The pope said his envoy there “told me about the pain of these people, the savagery, the monstrosities, the tortured corpses they find.”
Pope Francis was relaying the news he said he received Sept. 20 by telephone from Polish Cardinal Konrad Krajewski, papal almoner, whom the pope has sent to Ukraine to deliver humanitarian aid and comfort in his name.
Speaking to those gathered for his general audience in St. Peter’s Square Sept. 21, the pope asked that people pray and unite with “these people who are so noble and martyred.”
Cardinal Krajewski was making his fourth visit to Ukraine since the war began and traveled to Odesa and surrounding areas.
In an interview with Vatican News published Sept. 19, the cardinal said he could only pray when he was standing near a mass grave site in eastern Ukraine and seeing the delicate and solemn removal of bodies.
“I knew I would find so many dead, but I met men who showed the beauty that is sometimes hidden in our hearts,” Cardinal Krajewski said after visiting the mass grave in the northeastern city of Izium.
“They showed a human beauty in a place where there could have only been revenge. Instead, there wasn’t,” he told Vatican News.
Russian forces fled the area after Ukraine launched a counteroffensive to regain occupied territory. In a forest near Izium, soldiers found a mass grave site with the remains of an estimated 500 people.
Ukrainian President Volodymyr Zelenskyy, in a video message, said investigators saw evidence that some of the victims had been tortured.
Similar mass grave sites were found earlier this year in other areas formerly occupied by Russian forces.
Kremlin spokesman Dmitry Peskov denied Russia’s involvement in the atrocities, and repeated accusations that mass grave sites were staged by Ukraine, the Reuters news agency reported.
Cardinal Krajewski, who was accompanied by Ukrainian Bishop Pavlo Honcharuk of Kharkiv-Zaporizhia, said the careful removal of the bodies in Izium seemed like a solemn liturgy.
Noting that the workers removed the bodies as if they were doing it “for their own families, for their parents, children, siblings,” Cardinal Krajewski said that he and Bishop Honcharuk could only watch and pray.
The Dicastery for the Service of Charity announced Sept. 9 that Cardinal Krajewski would embark on his fourth trip to Ukraine and visit Odesa, Zhytomyr, Kharkiv and other locations in eastern Ukraine.
The purpose of his visit, the dicastery said, was to provide support to “various communities of faithful, priests and religious, and their bishops, who for more than 200 days continue to remain in the places of their ministry despite the dangers of war.”
“It is a silent and evangelical trip to be with the people who are suffering, praying and comforting each of them, showing with his presence that they are not alone in this situation that is only bringing destruction and death,” the statement said.

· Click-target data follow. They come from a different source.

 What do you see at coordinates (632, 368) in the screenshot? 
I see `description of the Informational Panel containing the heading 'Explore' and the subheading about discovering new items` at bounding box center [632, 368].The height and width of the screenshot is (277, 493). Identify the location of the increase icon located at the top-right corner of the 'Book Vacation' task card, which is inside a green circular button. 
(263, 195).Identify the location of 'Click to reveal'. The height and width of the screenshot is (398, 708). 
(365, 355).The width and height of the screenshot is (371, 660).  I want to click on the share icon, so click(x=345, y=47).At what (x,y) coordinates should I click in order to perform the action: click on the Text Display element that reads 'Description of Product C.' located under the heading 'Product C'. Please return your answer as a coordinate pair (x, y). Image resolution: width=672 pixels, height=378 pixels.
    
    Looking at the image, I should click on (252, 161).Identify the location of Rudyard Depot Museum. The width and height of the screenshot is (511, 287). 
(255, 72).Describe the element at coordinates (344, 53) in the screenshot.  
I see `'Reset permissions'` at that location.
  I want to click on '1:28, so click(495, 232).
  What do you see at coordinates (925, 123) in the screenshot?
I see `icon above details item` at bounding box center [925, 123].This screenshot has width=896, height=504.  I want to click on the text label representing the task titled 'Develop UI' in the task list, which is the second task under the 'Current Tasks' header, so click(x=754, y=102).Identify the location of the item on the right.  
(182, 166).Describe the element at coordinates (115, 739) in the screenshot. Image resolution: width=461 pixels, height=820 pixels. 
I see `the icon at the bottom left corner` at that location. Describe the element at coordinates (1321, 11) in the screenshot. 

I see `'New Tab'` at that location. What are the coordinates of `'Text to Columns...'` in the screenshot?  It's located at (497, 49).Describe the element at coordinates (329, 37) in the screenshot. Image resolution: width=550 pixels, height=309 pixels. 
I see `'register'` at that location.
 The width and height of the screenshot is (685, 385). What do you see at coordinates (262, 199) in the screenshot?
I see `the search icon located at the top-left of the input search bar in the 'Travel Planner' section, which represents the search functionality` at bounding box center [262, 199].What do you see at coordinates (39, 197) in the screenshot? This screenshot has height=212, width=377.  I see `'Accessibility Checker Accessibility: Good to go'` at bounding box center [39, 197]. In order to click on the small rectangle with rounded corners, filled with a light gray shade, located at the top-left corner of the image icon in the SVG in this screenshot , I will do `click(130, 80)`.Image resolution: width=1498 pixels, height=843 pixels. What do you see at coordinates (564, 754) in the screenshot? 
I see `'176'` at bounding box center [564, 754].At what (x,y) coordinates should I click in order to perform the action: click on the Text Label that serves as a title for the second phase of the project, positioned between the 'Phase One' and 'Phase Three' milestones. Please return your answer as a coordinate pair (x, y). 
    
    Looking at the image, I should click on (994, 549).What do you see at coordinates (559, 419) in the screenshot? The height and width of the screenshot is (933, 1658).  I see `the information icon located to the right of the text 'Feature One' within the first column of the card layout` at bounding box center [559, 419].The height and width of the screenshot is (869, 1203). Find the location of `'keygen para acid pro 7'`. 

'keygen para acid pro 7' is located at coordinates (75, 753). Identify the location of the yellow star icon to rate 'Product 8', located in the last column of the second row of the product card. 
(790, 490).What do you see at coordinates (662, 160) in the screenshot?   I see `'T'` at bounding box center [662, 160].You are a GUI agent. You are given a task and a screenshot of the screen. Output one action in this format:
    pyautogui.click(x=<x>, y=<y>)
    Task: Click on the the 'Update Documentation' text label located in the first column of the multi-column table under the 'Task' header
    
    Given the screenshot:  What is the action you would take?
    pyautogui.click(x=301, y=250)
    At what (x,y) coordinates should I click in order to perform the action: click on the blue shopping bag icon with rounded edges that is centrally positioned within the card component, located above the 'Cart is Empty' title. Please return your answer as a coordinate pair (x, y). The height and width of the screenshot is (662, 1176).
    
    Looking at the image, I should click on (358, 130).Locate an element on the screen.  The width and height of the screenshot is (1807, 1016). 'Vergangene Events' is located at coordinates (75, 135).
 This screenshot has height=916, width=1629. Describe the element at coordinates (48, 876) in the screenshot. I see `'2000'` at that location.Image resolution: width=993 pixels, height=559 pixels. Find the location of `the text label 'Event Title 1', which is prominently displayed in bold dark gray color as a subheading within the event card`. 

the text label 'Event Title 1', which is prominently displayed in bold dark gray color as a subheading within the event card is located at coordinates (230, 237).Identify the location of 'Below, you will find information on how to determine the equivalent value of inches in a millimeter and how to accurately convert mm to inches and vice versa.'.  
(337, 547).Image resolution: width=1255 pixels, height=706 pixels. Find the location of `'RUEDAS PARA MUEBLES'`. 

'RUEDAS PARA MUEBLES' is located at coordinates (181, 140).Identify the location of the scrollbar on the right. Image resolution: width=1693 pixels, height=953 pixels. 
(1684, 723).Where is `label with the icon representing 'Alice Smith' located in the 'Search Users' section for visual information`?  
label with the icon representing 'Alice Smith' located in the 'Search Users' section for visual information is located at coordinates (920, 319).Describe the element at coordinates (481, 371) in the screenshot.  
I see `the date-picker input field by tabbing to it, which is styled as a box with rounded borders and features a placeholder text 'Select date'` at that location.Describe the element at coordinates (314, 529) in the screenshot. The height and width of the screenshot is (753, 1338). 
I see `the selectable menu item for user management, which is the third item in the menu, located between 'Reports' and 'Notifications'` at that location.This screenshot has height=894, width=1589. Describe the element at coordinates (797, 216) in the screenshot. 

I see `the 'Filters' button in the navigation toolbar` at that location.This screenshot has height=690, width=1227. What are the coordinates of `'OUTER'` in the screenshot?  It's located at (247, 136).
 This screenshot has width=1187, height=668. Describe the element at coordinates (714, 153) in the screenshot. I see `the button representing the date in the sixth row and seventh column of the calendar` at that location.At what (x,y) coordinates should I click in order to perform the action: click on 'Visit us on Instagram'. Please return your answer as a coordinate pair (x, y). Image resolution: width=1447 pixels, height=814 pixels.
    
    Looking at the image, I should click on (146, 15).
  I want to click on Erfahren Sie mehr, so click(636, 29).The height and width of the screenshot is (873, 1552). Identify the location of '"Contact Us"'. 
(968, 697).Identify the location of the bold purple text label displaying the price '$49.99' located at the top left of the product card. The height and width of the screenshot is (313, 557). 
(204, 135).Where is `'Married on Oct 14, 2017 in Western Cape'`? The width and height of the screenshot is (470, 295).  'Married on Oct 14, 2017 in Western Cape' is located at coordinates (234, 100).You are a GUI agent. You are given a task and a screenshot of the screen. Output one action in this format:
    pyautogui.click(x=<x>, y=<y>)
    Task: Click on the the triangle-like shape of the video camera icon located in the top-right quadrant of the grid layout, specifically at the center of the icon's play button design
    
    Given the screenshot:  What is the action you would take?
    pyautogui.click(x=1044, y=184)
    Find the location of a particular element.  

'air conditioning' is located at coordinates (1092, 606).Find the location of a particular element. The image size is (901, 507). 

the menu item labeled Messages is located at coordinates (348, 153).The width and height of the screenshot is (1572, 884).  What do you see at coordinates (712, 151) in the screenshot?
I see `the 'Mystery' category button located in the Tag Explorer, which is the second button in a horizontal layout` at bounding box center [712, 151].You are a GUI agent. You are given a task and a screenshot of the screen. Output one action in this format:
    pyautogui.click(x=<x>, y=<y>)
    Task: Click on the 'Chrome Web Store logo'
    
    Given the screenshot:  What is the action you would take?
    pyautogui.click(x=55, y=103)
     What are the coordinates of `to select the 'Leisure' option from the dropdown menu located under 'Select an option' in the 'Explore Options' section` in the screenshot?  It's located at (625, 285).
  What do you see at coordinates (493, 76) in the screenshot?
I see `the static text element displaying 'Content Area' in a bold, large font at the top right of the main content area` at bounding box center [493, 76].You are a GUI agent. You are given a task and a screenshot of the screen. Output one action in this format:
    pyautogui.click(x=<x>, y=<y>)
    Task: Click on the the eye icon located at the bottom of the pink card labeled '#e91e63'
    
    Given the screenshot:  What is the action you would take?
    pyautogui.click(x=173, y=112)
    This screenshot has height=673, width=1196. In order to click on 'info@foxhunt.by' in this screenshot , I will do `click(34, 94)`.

In an interview with Vatican News published Sept. 17, Cardinal Krajewski said he and several others came under gunfire while delivering humanitarian aid to suffering Ukrainians on Pope Francis’ behalf.
The Polish cardinal was delivering goods in the southeastern Ukrainian city of Zaporizhzhia with a Catholic bishop, a Protestant bishop and a Ukrainian soldier when the attack occurred.
“For the first time in my life, I didn’t know where to run because it’s not enough to run. You have to know where to go,” the cardinal said.
The cardinal and those with him managed to escape the attack and continued delivering goods loaded in a minibus.